I want to find those non-missing (!) entries that do not contain a defined expression in var2 and retrieve their respective value of var1. By default, grepl will return also missing entries which I want to avoid. I came up with two approaches and one of them delivers wrong results. I would like to understand why it delivers wrong results? Find both the code and the code with output below, please.
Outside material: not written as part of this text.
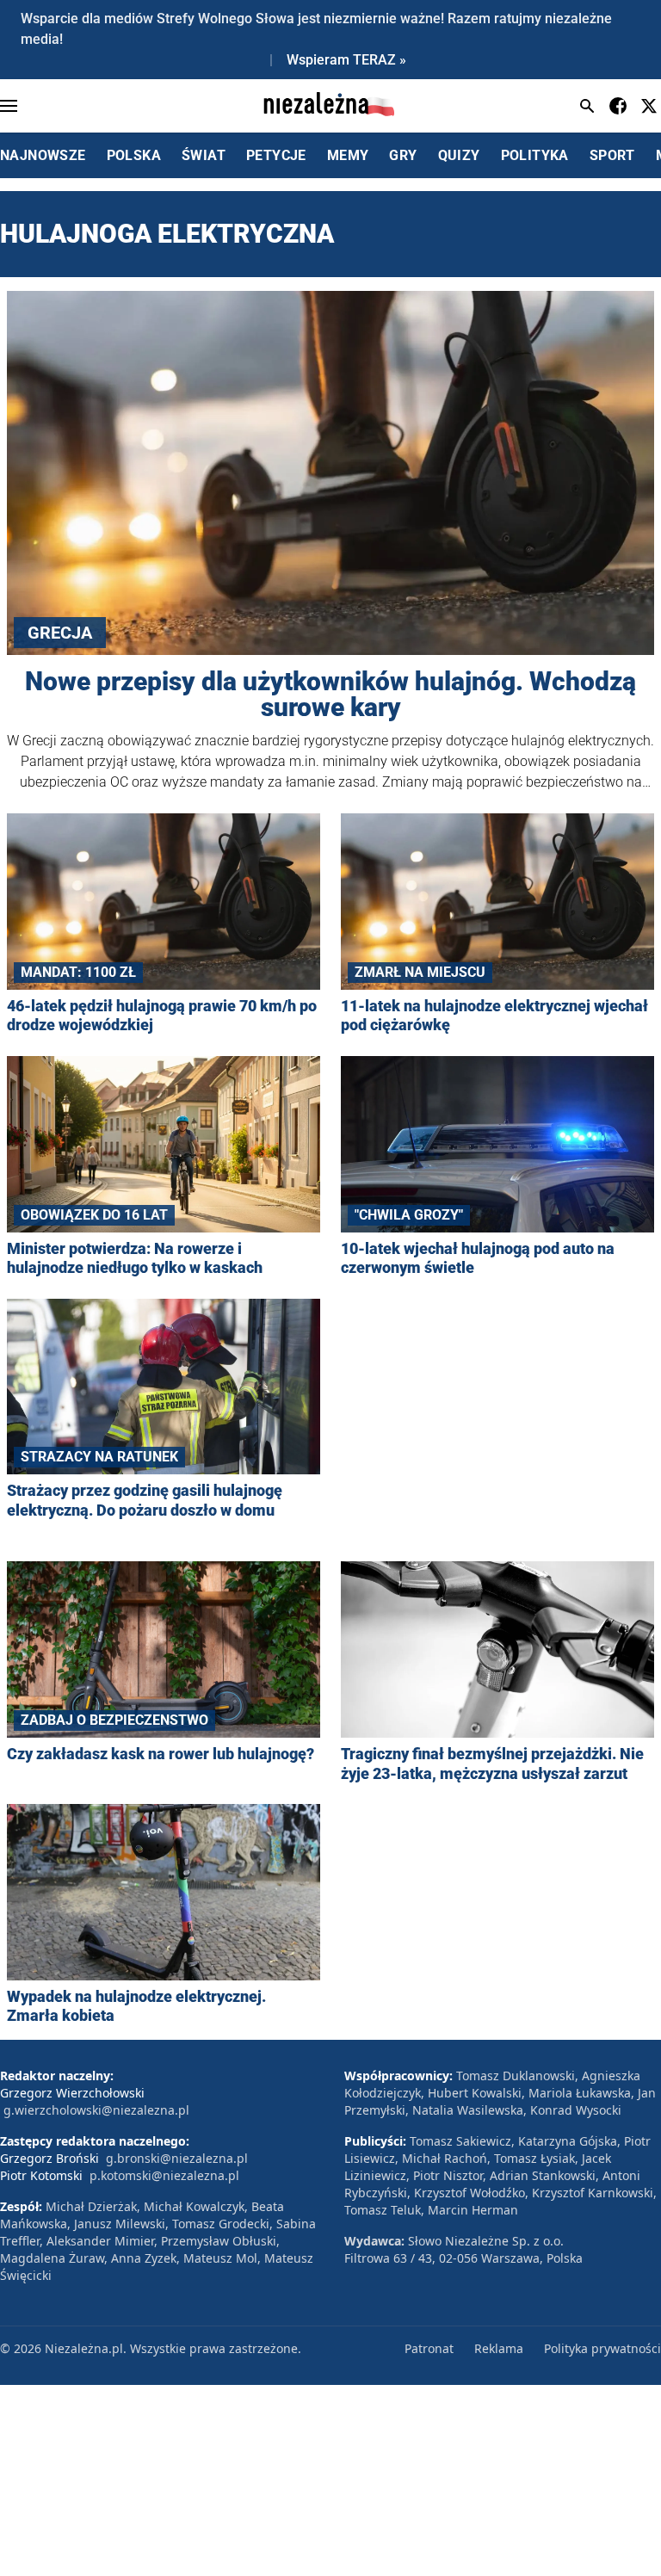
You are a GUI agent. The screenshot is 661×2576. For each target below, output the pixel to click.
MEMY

Thank you!
df <- data.frame(
var1 = 1:150,
var2 = c(rep(NA, 100), rep("ABC", 45), rep("CBA", 5))
)
exp <- "BC"
## Correct results with
df$var1[!grepl(exp, df$var2, fixed=T) & !is.na(df$var2)]
# [1] 146 147 148 149 150
## Incorrect results with
df$var1[!grepl(exp, df$var2[!is.na(df$var2)], fixed=T)]
print(df[c(46, 47, 48, 49, 50, 96, 97, 98, 99, 100, 146, 147, 148, 149, 150),7])
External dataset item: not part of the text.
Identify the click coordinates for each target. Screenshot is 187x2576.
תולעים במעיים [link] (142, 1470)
# [1] 46 47 48 49 50 96 97 98 99 100 146 147 148 149 150
print(df[c(46, 47, 48, 49, 50, 96, 97, 98, 99, 100, 146, 147, 148, 149, 150),7])
# [1] NA NA NA NA NA NA NA NA NA NA "CBA" "CBA" "CBA" "CBA" "CBA"
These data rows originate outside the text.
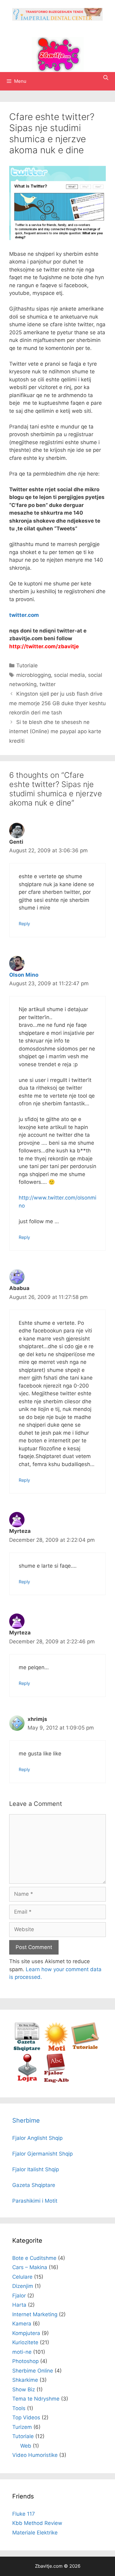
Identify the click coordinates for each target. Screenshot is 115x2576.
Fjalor (19, 2296)
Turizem (22, 2427)
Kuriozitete (25, 2342)
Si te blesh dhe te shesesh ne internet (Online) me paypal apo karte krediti (55, 731)
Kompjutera (26, 2333)
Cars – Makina (29, 2267)
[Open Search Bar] (105, 77)
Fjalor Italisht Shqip (35, 2169)
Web (25, 2446)
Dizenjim (22, 2286)
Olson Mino (23, 975)
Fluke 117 (23, 2514)
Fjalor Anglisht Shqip (37, 2138)
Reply (24, 923)
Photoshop (25, 2361)
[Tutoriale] (85, 2049)
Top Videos (26, 2417)
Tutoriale (27, 665)
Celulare (22, 2277)
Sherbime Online (32, 2371)
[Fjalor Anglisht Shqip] (56, 2081)
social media (69, 675)
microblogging (33, 675)
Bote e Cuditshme (34, 2258)
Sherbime (26, 2120)
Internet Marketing (34, 2314)
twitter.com (24, 615)
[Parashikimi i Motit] (56, 2049)
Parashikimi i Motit (34, 2201)
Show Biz (23, 2389)
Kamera (21, 2324)
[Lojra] (26, 2081)
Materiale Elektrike (35, 2533)
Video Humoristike (35, 2455)
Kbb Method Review (37, 2523)
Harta (19, 2305)
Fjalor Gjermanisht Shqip (42, 2154)
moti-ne (22, 2352)
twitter (48, 684)
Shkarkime (25, 2380)
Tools (18, 2408)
Your issue is due to R's "recycling". As usual, it's much easier to see with a smaller example - let's do 15 rows instead of 150, and we'll run each component separately to see what's going on:
## nice small sample
df <- data.frame(
var1 = 1:15,
var2 = c(rep(NA, 10), rep("ABC", 4), rep("CBA", 1))
)
## here's the non-missing var2 values, there are 5 of them
df$var2[!is.na(df$var2)]
# [1] "ABC" "ABC" "ABC" "ABC" "CBA"
## and when we grep them, we get 5 TRUE/FALSE values
(!grepl(exp, df$var2[!is.na(df$var2)], fixed=T))
# [1] FALSE FALSE FALSE FALSE TRUE
## but how long is var1? 15, not 5
df$var1
# [1] 1 2 3 4 5 6 7 8 9 10 11 12 13 14 15
## what happens when we index a length-15 vector by less than
## 15 TRUE/FALSE values? The smaller vector is "recycled", that
## is, repeated until it gets to the length of the larger vector.
## Here's a couple examples of that with a length-3 index
df$var1[c(T, F, F)]
# [1] 1 4 7 10 13
df$var1[c(F, T, F)]
# [1] 2 5 8 11 14
df$var1[c(T, T, F)]
# [1] 1 2 4 5 7 8 10 11 13 14
## Remember that your grepl result is length 5
!grepl(exp, df$var2[!is.na(df$var2)], fixed=T)
# [1] FALSE FALSE FALSE FALSE TRUE
## So it will be recycled 3 times up to length 15,
## and hopefully now this result makes sense!
df$var1[!grepl(exp, df$var2[!is.na(df$var2)], fixed=T)]
# [1] 5 10 15
I don't think there's a great way to get the right answer with this subset approach - your first approach with & is correct and proper.